By Chad Smith
Plans for a presentation at New York University about a Danish newspaper’s decision to publish cartoons considered blasphemous veered off course last Wednesday night, when university administrators prohibited students from displaying the cartoons at the heart of the debate. The decision touched off a dispute at the university about the limits of free speech.
“This wasn’t just a knee-jerk reaction,” said James Devitt, an N.Y.U. spokesperson. “As a university and a community, we have a number of interests to protect and we must try and respect everyone’s sensitivities.”
N.Y.U.’s chapter of the Objectivist Club sponsored the event, “Free Speech and the Danish Cartoons,” at the Kimmel Center and invited two authors, a journalist and an individual-rights spokesperson to speak to students and the public.
Inspired by the philosophies of author Ayn Rand, the Objectivist Club attempts to “reverse the anti-reason, anti-individualism, anti-freedom, anti-capitalist trends in today’s culture,” according to the Ayn Rand Institute’s Web site.
N.Y.U. administrators last Wednesday said that the 13 cartoons, which depict and in some cases deride the prophet Mohammed, an act forbidden in the Muslim religion, could be displayed if the event were restricted to N.Y.U. students. However, if the public and press wanted to attend, the cartoons would be off limits.
“If we would have let everyone in [to the event], you just never know who could be in the audience,” said Devitt. “We certainly didn’t try and stop the talk, though.”
Nevertheless, the decision prompted a backlash from the Ayn Rand Institute.
“N.Y.U. has sacrificed the principle underlying its flourishing and the survival of civilization — free speech,” said Dr. Yaron Brook, president of A.R.I.
N.Y.U. administrators began to worry when members of the Islamic Center at N.Y.U, another student association, expressed concerns about the implications of showing the cartoons in a university-sponsored forum. Members at the center wrote to university administrators, voicing frustrations, and then later bought tickets to the Objectivist Club’s presentation and ripped them up in public.
“These cartoons have led to riots, protests, beatings and even deaths on an international level and now they are being displayed at N.Y.U.?” said Maheen Farooqi, president of the Islamic Center, on a Web posting. “You don’t have to have images like these to talk about freedom of speech.”
Others disagreeed.
“N.Y.U. is a university. A university is a place for free and unfettered discussion in the pursuit if knowledge,” said Jonathan Leaf, a speaker at Wednesday night’s event. Leaf, a former editor at New York Press, resigned from his post at the newspaper after its owners denied the editorial staff the right to reprint the Danish cartoons.
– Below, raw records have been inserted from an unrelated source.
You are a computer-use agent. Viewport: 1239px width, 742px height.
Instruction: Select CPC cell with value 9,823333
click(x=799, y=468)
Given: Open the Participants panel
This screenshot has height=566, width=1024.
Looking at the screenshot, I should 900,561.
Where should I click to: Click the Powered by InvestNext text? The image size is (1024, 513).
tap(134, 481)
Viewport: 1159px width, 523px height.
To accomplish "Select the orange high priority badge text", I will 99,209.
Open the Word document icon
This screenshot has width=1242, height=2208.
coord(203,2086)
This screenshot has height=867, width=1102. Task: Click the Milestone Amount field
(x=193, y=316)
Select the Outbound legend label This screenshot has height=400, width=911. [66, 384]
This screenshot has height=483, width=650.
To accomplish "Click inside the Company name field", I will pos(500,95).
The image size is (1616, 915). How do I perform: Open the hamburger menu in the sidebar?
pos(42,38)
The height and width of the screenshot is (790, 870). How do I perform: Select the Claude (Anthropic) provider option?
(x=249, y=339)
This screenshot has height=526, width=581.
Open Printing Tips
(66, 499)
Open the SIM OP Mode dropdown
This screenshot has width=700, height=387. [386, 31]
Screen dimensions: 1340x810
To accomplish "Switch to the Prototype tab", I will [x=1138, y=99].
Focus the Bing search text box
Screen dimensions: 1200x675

“Broad and open conversation is needed in order for all people to come to an understanding of what the truth is, whether it be about Islam, Mohammed or terrorism,” Leaf said. “That is being lost because people are afraid to talk fully and unreservedly.”
The controversy erupted about two months ago, when Muslim leaders in Denmark, after months of demanding that the Danish government apologize for the cartoons published in the Danish newspaper Jylland-Posten, brought the cartoons to the attention of Middle Eastern leaders. After those leaders wrote letters to the Danish government, and still didn’t receive an acceptable response, they disseminated the cartoons in their countries. So far, over 30 people have been killed in the Middle East in related violence.
Besides its members, the Islamic Center had other supporters who spoke out against the cartoons, including Rabbi Yehudah Sarna of the Bronfman Center, a center for Jewish life at the university.
After the Objectivist Club agreed to comply with administrators’ requests not to display the cartoons, members of the Islamic Center agreed to return the remaining tickets they bought. The press and public were also allowed to attend.
The university’s handling of the talk has led to an even broader discussion on campus about the cartoons, with students and columnists reacting in the Washington Square News, the university newspaper. On the newspaper’s message boards this Tuesday, each side of the argument had its supporters.